Le 15 août 1914, le lieutenant Charles Péguy(1), assiste à la messe de l'Assomption dans l'église de Loupmont - dans la Meuse (Est de la France). Depuis presque dix ans, il sait la guerre inévitable. Depuis quinze jours, il est sous les drapeaux. Le 3 septembre, il passera la nuit à déposer des fleurs au pied de la statue de la Vierge dans la chapelle de la butte de Montmélian - aux alentours de Vémars. Et le 5 septembre, à Villeroy (près de Meaux), il meurt debout, frappé par une balle en plein front. Sa Grande Guerre aura été courte : elle aura duré un mois.

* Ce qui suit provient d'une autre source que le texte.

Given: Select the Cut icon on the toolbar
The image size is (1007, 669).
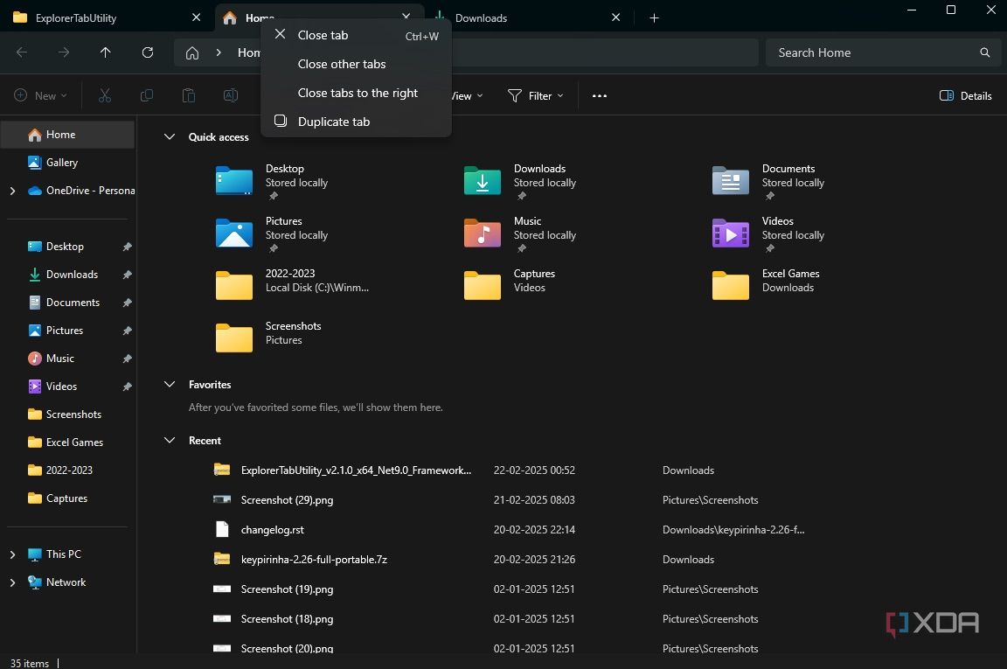Looking at the screenshot, I should coord(104,95).
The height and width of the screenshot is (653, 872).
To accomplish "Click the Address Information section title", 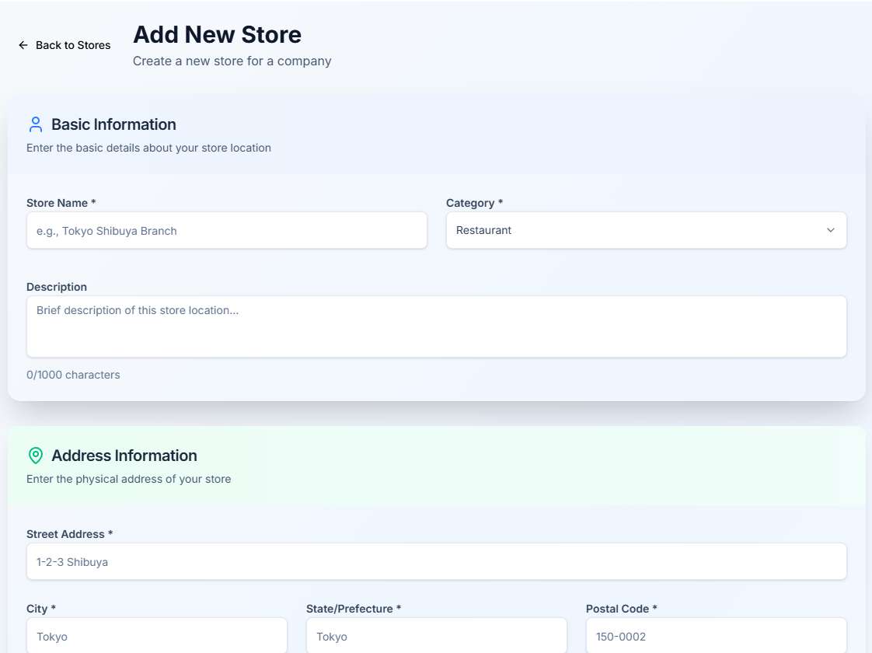I will [x=124, y=456].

À partir de 1907, ce socialiste impénitent, trop pur pour être encarté, sent monter en lui, comme un fleuve par-dessus la digue, une foi chrétienne. Elle vient au bout de son socialisme et de son combat pour Dreyfus. Ce retour n'est pas une démission ; son catholicisme ne sera pas une capitulation. Un « Dieu qui mord » a « planté » sa « dent » dans son cœur. Il est harponné. Mais tout seul.
Seul au milieu de ses amis, seul dans sa famille, seul parmi les chrétiens. (…) « Je suis de ces catholiques, dira-t-il, qui donneraient tout Saint Thomas pour le Stabat, le Magnificat, l'Ave Maria et le Salve Régina. Toutes ces prières à la Vierge sont à disposition. À portée de main. Il suffit de les dire, pour entrer en communion avec Dieu. De les murmurer pour déposer les armes au pied de Celle qui est l'avocate des causes perdues. De les réciter pour s'expliquer et s'ausculter le cœur et surtout faire la paix avec » (…).
Quand il se débarbouille l'âme, avance sur « le chemin caillouteux de la grâce », offre ses paquets de peines, il se tourne vers Notre Dame. Il marchera trois fois vers celle de Chartres. Trois pèlerinages pour lui confier la maladie de ses enfants, la mort d'un ami, des tentations d'infidélité.
Le pèlerin va vers Celle qu'il nomme « refuge du pécheur ».
(1) Écrivain et poète français (1873-1914)
Damien Le Guay, philosophe
Extraits de son dernier livre, Les Héritiers Péguy, paru en 2014 (Éditions Bayard).